Diana Pinto: “A Jewish Space Called Europe”?

Online-Vortrag und Gespräch mit Dr. Diana Pinto, Paris (auf Englisch)

Mitte der 1990er Jahre prägte Diana Pinto den Begriff „Jewish Space“, um eine der Besonderheiten der jüdischen Präsenz/Abwesenheit, der fortwährenden Kreativität und der Erinnerung in einem sich gerade rapide entwickelnden europäischen Umfeld zu definieren. Nach dem Fall der Berliner Mauer erlaubte ein neuer Hauch von demokratischem Pluralismus den Juden auf dem ganzen Kontinent, sich weit über ihre offiziellen jüdischen Vertretungsinstitutionen hinaus zu definieren. „Jüdische Räume“ entstanden dort, wo sich jüdische Themen, Ideen und Kreativität, Leben, Traditionen und Geschichte mit der Gesellschaft überschnitten, in einem diasporischen Umfeld, in dem – anders als in Israel oder den Vereinigten Staaten – auch Nichtjuden integrale Akteure dieser Räume waren. Zugleich sind in den vergangenen dreißig Jahren die Zweifel an einer jüdischen Zukunft in den ehemaligen Ländern des Holocaust nie verflogen. Sie haben sich mit der Rückkehr des Antisemitismus und der viel publik gemachten Abwanderung vieler Juden (vor allem in Frankreich) nach Israel sogar noch verstärkt. Für viele war Europa einst ein Kontinent des jüdischen Lebens, ist es aber nicht mehr. Diana Pinto kontert diese Interpretation, indem sie erklärt, warum sich die „jüdischen Räume“ in ganz Europa weiter ausdehnen. Die symbolische Bedeutung dieser „jüdischen Räume“ hat – angesichts des wachsenden Populismus und des rechten Revisionismus, der die gesamte westliche Welt (einschließlich Israel und der USA) infiziert hat – eine neue Bedeutung erlangt. Im Kampf zwischen liberaler Demokratie und illiberalem Populismus spielen solche Räume eine immer wichtigere Rolle bei der Verankerung pluralistischer Reflexe und universeller Werte auf dem ganzen Kontinent.

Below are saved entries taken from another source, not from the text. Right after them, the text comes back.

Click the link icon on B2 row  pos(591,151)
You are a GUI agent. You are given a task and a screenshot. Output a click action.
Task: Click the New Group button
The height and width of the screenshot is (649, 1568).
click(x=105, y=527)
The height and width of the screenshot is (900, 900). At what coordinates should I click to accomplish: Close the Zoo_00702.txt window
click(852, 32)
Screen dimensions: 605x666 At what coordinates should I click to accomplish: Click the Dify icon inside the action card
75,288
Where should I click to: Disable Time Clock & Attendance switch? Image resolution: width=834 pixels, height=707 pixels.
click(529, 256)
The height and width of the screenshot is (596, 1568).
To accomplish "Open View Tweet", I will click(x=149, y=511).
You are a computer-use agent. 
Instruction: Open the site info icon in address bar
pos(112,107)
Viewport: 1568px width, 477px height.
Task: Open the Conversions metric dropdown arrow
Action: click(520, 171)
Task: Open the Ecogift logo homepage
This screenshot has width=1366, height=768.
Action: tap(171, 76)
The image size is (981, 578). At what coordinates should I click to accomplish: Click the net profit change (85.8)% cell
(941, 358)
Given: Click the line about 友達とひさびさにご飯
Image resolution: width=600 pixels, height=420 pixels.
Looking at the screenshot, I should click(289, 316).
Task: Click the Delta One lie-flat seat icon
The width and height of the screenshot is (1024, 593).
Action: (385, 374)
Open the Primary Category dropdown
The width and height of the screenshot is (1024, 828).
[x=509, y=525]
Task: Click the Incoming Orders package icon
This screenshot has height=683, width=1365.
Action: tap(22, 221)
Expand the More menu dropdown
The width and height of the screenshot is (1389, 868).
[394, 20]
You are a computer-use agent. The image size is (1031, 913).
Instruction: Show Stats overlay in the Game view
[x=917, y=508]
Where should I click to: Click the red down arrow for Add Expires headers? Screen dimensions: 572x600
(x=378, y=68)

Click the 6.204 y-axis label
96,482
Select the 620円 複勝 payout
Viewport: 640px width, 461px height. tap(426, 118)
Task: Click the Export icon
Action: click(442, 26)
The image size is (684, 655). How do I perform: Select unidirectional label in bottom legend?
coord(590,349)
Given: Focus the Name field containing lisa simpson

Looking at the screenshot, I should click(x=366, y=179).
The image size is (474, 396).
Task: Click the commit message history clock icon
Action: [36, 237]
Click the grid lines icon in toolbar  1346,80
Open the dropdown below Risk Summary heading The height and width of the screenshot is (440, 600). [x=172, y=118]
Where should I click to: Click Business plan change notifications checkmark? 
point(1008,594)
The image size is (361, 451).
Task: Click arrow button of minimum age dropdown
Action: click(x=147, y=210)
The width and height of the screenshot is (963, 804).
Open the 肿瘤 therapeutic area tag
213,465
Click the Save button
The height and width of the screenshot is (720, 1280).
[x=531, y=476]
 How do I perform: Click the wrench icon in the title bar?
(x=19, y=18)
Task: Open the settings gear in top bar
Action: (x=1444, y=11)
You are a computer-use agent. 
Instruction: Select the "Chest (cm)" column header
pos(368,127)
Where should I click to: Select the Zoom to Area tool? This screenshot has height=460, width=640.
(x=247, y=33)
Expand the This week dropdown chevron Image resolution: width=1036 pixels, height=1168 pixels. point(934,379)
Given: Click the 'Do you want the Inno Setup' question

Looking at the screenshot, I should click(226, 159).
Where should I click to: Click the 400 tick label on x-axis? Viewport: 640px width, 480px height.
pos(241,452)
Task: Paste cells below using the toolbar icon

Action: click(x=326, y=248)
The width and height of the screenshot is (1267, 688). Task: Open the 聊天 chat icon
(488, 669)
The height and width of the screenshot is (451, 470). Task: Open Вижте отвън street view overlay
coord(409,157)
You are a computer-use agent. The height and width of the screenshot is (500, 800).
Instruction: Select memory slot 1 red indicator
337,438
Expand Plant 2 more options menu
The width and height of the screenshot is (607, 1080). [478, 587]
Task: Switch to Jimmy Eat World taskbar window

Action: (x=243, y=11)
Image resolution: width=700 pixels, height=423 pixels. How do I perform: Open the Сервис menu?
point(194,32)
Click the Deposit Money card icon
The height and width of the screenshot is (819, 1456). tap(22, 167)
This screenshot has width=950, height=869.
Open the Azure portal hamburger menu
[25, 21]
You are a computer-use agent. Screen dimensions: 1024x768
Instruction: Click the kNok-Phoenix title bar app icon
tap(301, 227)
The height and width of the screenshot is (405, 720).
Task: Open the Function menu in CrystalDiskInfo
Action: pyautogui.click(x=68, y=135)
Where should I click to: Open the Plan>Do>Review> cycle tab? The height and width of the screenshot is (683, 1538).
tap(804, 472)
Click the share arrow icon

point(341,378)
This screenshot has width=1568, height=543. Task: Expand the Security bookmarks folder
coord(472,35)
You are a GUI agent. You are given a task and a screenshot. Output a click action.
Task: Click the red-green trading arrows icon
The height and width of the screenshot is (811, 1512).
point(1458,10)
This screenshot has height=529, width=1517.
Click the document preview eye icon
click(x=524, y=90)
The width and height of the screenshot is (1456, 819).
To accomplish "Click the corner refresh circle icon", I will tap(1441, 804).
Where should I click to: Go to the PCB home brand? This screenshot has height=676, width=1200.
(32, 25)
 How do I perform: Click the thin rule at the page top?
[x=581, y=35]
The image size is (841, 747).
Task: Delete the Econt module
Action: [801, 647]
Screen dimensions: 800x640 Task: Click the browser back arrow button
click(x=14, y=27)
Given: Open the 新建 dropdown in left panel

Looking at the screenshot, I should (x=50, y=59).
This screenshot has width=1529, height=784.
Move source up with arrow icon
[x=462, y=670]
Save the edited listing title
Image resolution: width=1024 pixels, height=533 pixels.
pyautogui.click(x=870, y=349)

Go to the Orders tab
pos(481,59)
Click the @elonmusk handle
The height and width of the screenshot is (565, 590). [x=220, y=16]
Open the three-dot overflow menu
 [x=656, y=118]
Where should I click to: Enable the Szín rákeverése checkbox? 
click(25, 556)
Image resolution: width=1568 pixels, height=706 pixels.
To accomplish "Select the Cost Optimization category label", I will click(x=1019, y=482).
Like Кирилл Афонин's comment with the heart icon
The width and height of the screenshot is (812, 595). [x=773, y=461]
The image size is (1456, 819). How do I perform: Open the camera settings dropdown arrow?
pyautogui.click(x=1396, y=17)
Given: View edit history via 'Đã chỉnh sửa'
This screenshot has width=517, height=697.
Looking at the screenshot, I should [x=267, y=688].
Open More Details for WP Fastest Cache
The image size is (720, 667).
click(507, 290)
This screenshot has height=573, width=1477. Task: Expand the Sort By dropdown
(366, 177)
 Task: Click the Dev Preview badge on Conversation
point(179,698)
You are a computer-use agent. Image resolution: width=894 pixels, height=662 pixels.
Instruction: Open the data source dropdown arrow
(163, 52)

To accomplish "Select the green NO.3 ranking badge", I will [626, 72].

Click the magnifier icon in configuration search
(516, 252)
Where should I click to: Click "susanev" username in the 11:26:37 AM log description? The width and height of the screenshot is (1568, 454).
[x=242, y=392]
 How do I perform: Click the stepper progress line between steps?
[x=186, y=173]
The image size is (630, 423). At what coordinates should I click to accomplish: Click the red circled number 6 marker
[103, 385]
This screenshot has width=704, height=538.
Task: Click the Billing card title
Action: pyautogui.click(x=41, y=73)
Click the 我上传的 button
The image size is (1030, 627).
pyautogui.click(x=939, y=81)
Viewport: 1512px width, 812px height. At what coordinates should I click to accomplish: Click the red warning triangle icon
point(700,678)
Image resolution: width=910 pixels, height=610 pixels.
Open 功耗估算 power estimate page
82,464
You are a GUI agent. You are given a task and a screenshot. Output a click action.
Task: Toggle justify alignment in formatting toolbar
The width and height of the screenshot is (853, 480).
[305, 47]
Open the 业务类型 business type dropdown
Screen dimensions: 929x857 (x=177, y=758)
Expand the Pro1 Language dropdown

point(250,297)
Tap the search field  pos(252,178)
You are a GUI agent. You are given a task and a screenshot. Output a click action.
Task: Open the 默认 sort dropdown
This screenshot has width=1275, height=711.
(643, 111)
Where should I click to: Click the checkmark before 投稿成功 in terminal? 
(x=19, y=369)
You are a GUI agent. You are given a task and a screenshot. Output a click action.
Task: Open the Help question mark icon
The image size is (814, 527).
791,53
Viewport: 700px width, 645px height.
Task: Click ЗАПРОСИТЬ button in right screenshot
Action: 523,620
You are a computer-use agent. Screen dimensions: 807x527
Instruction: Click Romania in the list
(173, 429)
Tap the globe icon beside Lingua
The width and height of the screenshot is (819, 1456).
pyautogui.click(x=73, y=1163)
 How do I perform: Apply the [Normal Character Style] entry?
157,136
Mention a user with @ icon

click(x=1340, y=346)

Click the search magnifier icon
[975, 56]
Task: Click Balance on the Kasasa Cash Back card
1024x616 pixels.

Diana Pinto lebt und arbeitet in Paris als Schriftstellerin und intellektuelle Historikerin. Sie ist Italienerin, Französin und Amerikanerin und studierte an der Harvard Universität (B.A. und Ph.D.). In den 1990er Jahren war sie Chefredakteurin von Belvédère, einer französischen paneuropäischen Zeitschrift, und anschließend Beraterin des Politischen Direktoriums des Europarates für dessen zivilgesellschaftliche Programme in Osteuropa und Russland. Anschließend leitete sie als Senior Research Fellow am Institute for Jewish Policy Research, London, das Ford Foundation’s Voices for the Res Publica-Programm. Sie hat vielfältig über europäische und jüdische Themen geschrieben. Ihre letzte Buchveröffentlichung als Autorin war Israel has Moved (dt. Ausgabe: Israel ist umgezogen, 2013).